[Dataset entries]
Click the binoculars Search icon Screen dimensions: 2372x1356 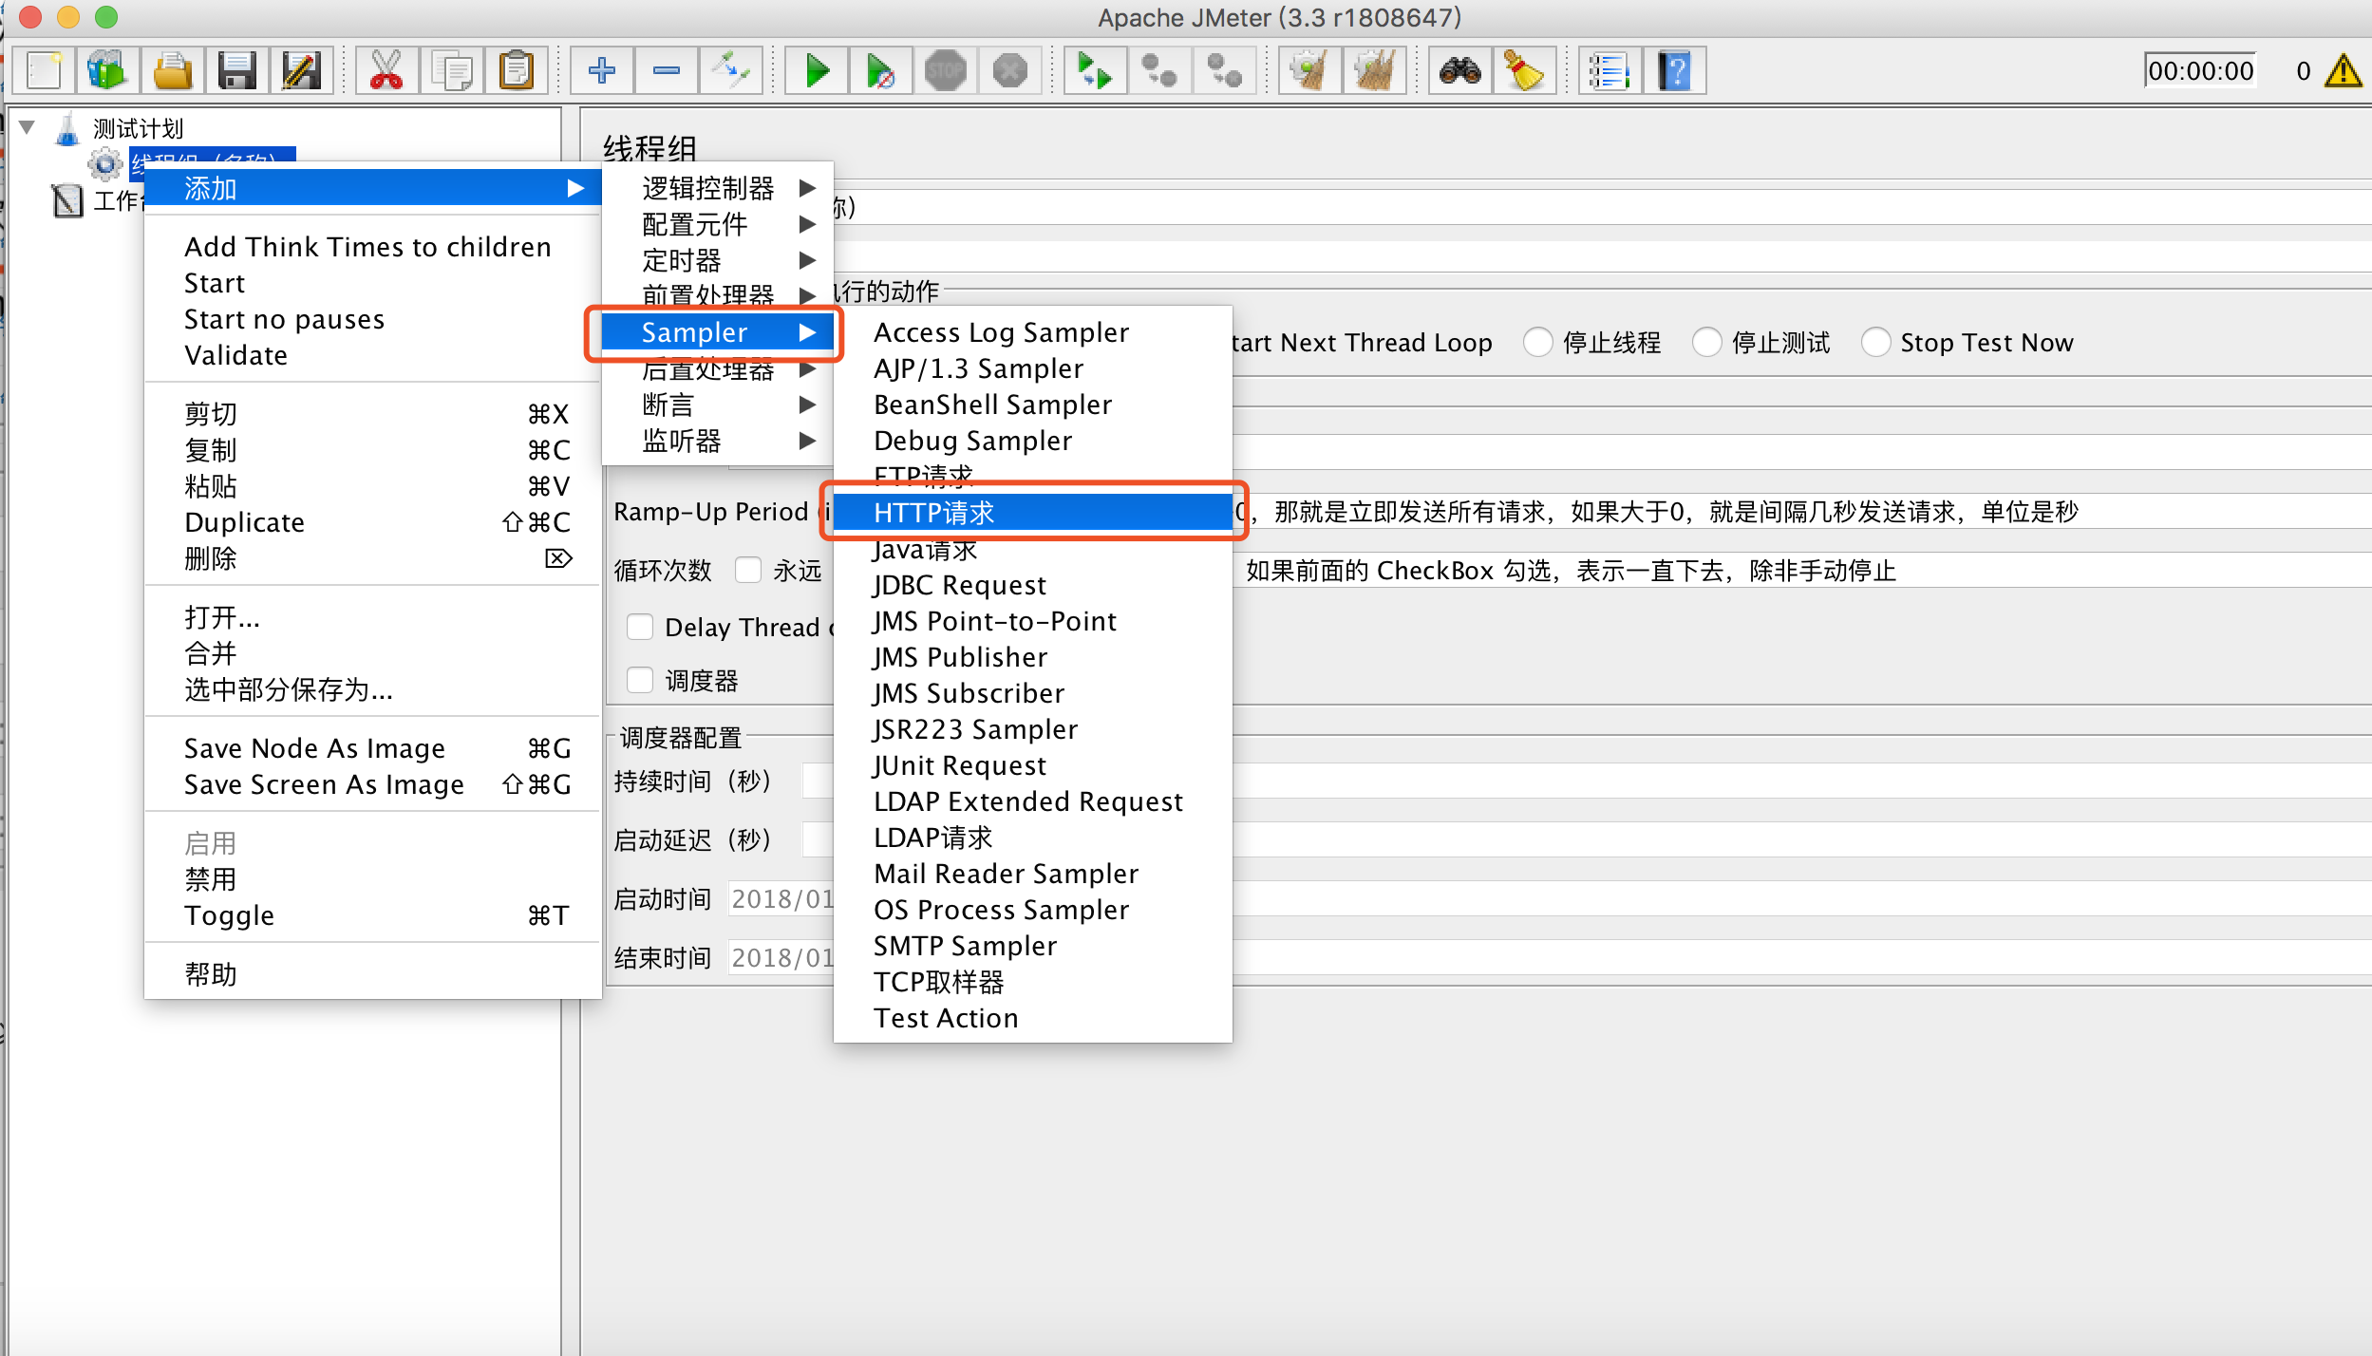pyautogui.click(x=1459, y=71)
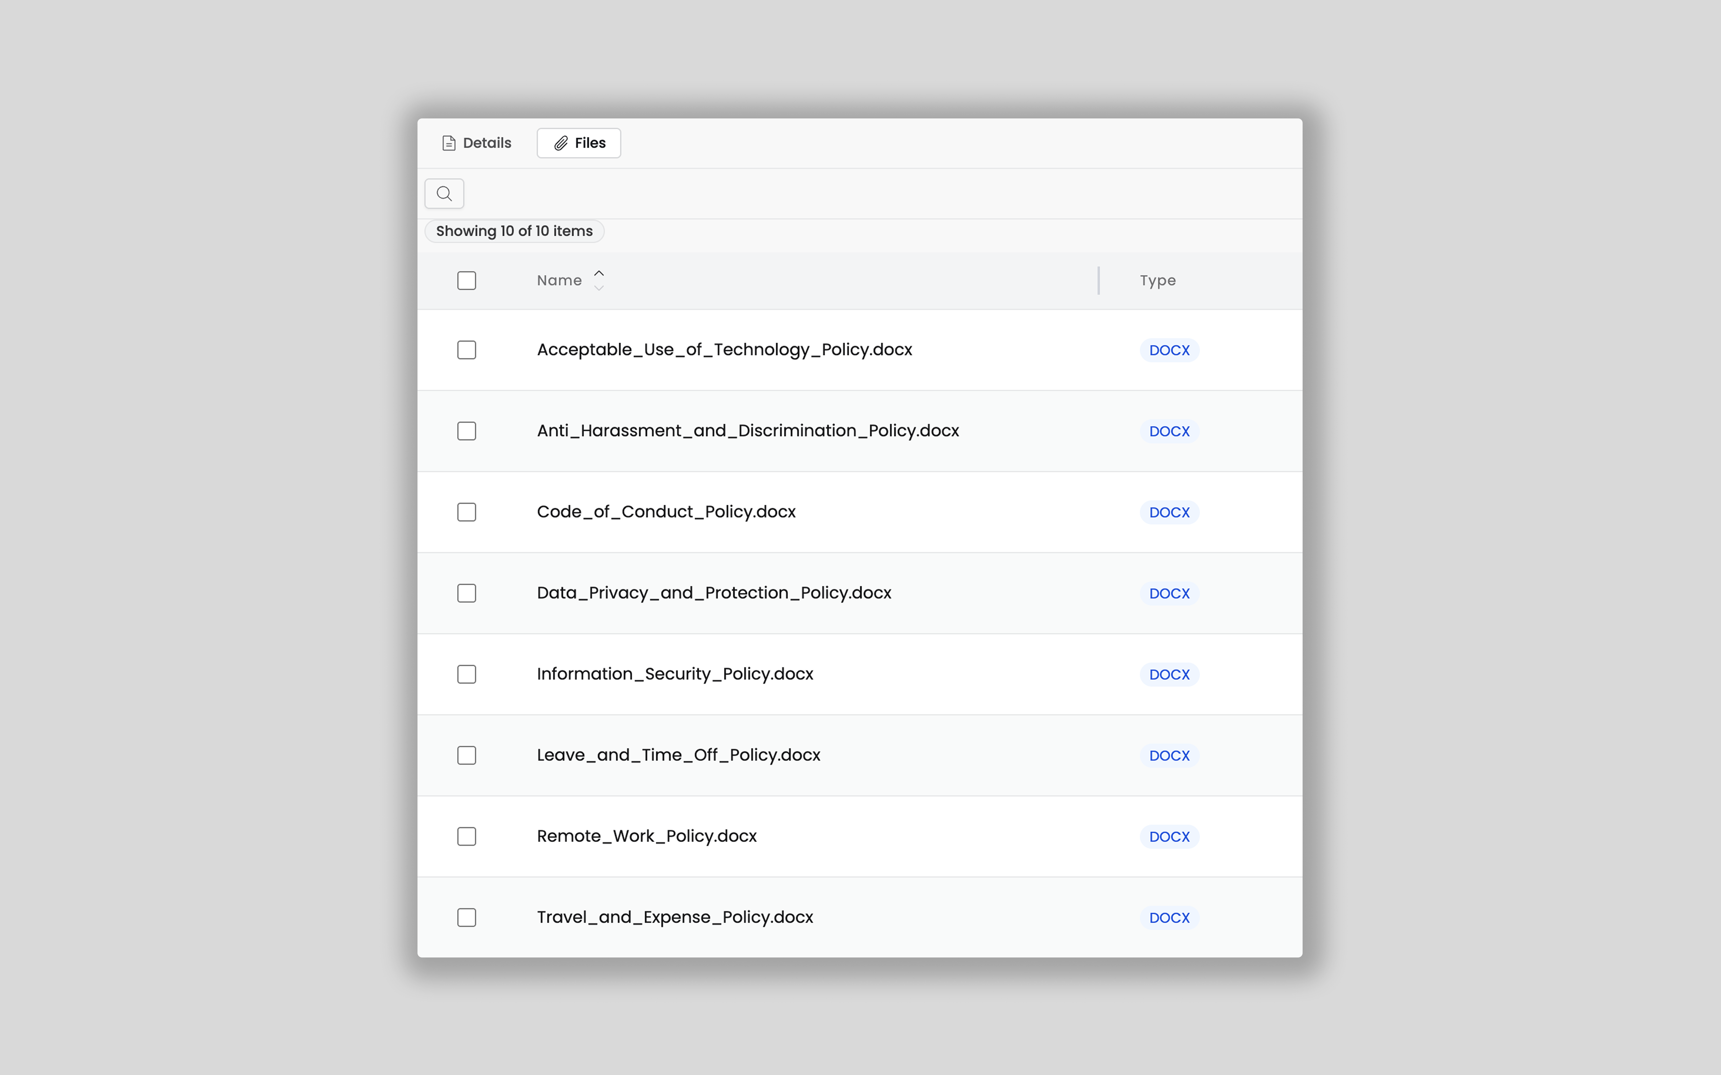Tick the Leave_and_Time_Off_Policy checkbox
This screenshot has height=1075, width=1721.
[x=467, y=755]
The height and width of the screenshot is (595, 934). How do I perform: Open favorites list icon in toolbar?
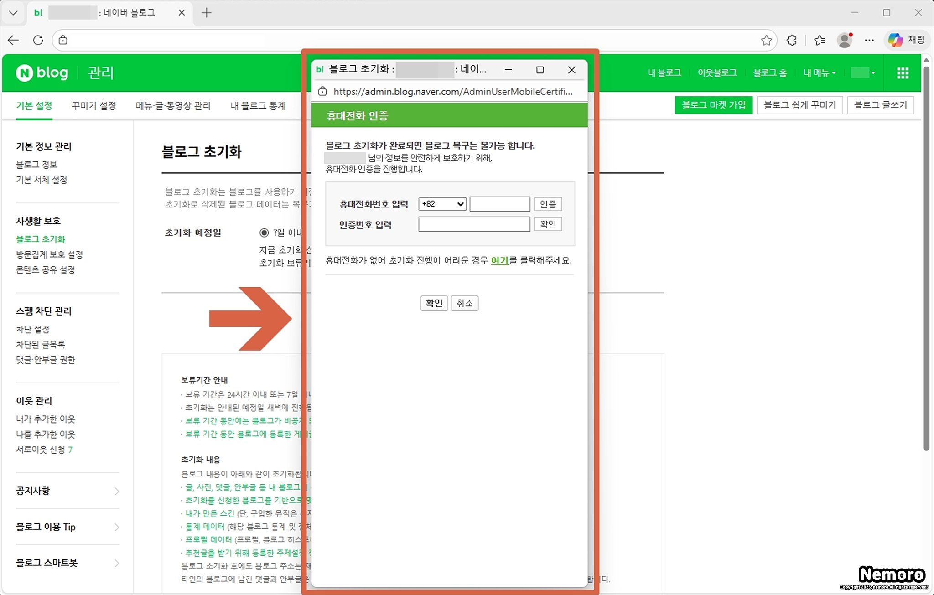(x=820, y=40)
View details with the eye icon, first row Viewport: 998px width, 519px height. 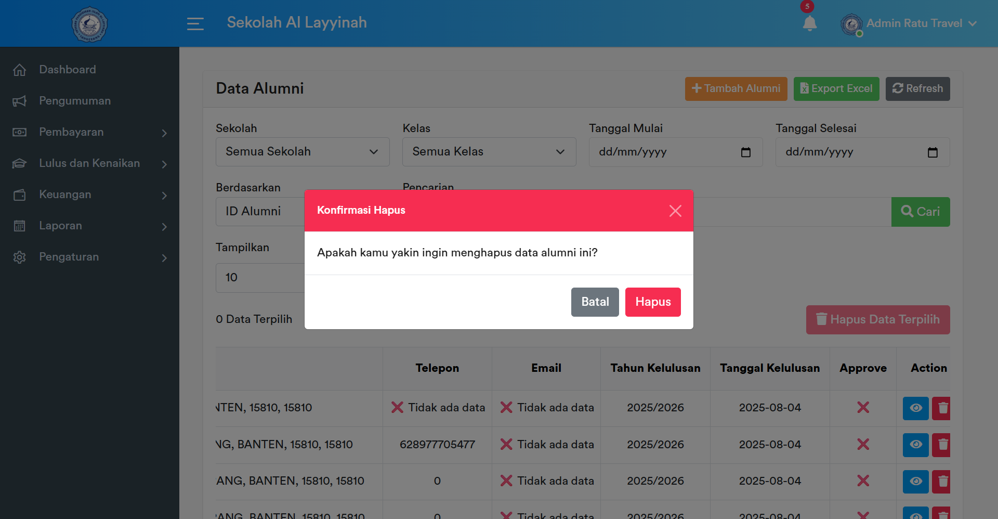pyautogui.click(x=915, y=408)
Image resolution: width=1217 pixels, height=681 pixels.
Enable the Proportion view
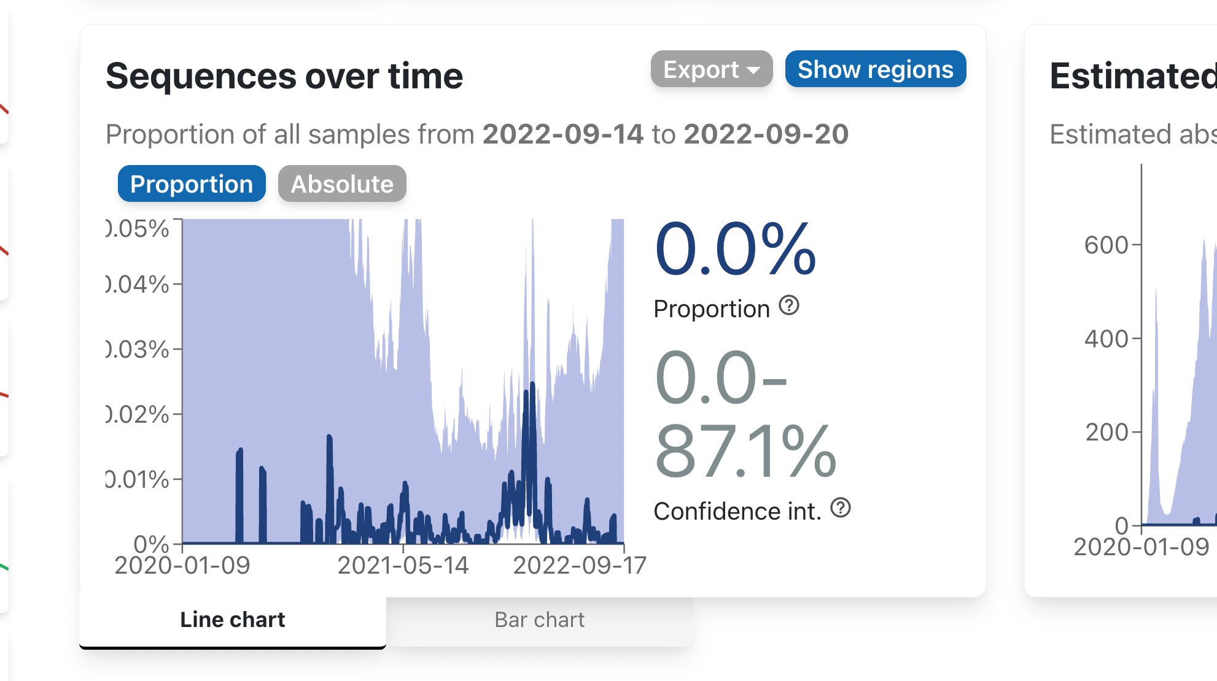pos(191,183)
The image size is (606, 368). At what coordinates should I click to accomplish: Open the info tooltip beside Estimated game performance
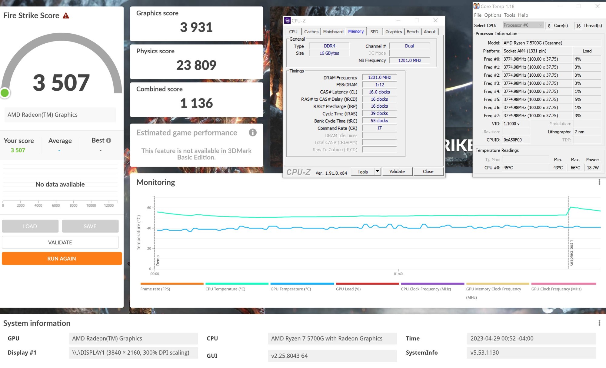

## Exercise
What the answer must hold is the exact text of every line from the one containing "Image resolution: width=1217" through the end of the data, minus any pictures.

## Output of the task
Image resolution: width=1217 pixels, height=681 pixels.
Enable the Proportion view
pos(191,183)
The image size is (606, 368). At what coordinates should I click to accomplish: Open the info tooltip beside Estimated game performance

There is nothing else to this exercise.